-- AVAILABLE RECORDS --

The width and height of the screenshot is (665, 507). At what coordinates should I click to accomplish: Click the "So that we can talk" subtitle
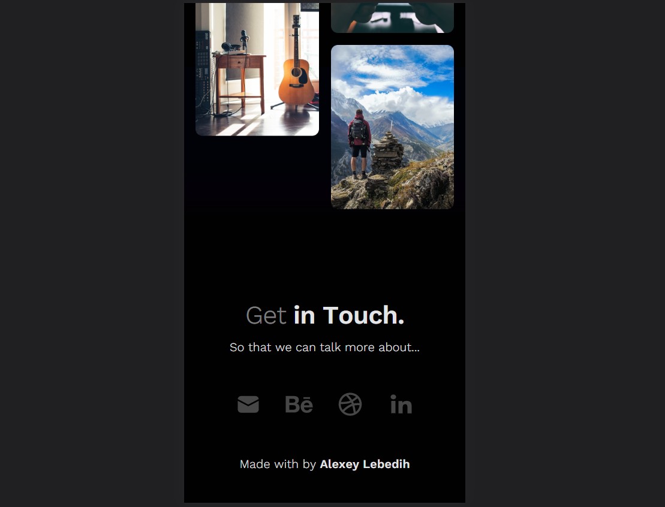(324, 347)
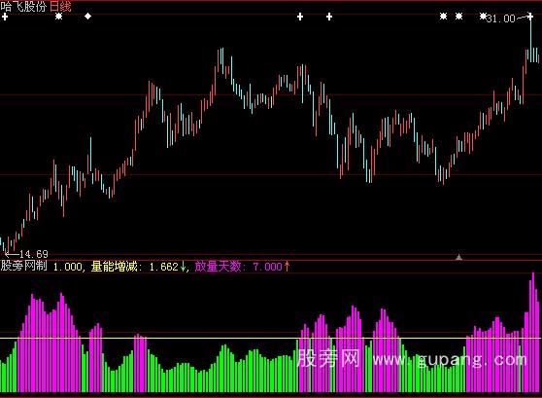
Task: Select the 哈飞股份 stock name label
Action: point(23,7)
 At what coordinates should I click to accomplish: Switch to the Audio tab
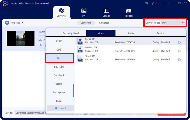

-- WHAT THE TASK ASKS --
Render the lines of all the items above as a JSON list of strings, one string per line, skipping blank lines. Leave the pictures out.

-- SOLUTION TO THE EXERCISE --
[
  "The width and height of the screenshot is (665, 507). At what coordinates should I click to accomplish: Click the \"So that we can talk\" subtitle",
  "(324, 347)",
  "Task: Select the 哈飞股份 stock name label",
  "Action: point(23,7)",
  " At what coordinates should I click to accomplish: Switch to the Audio tab"
]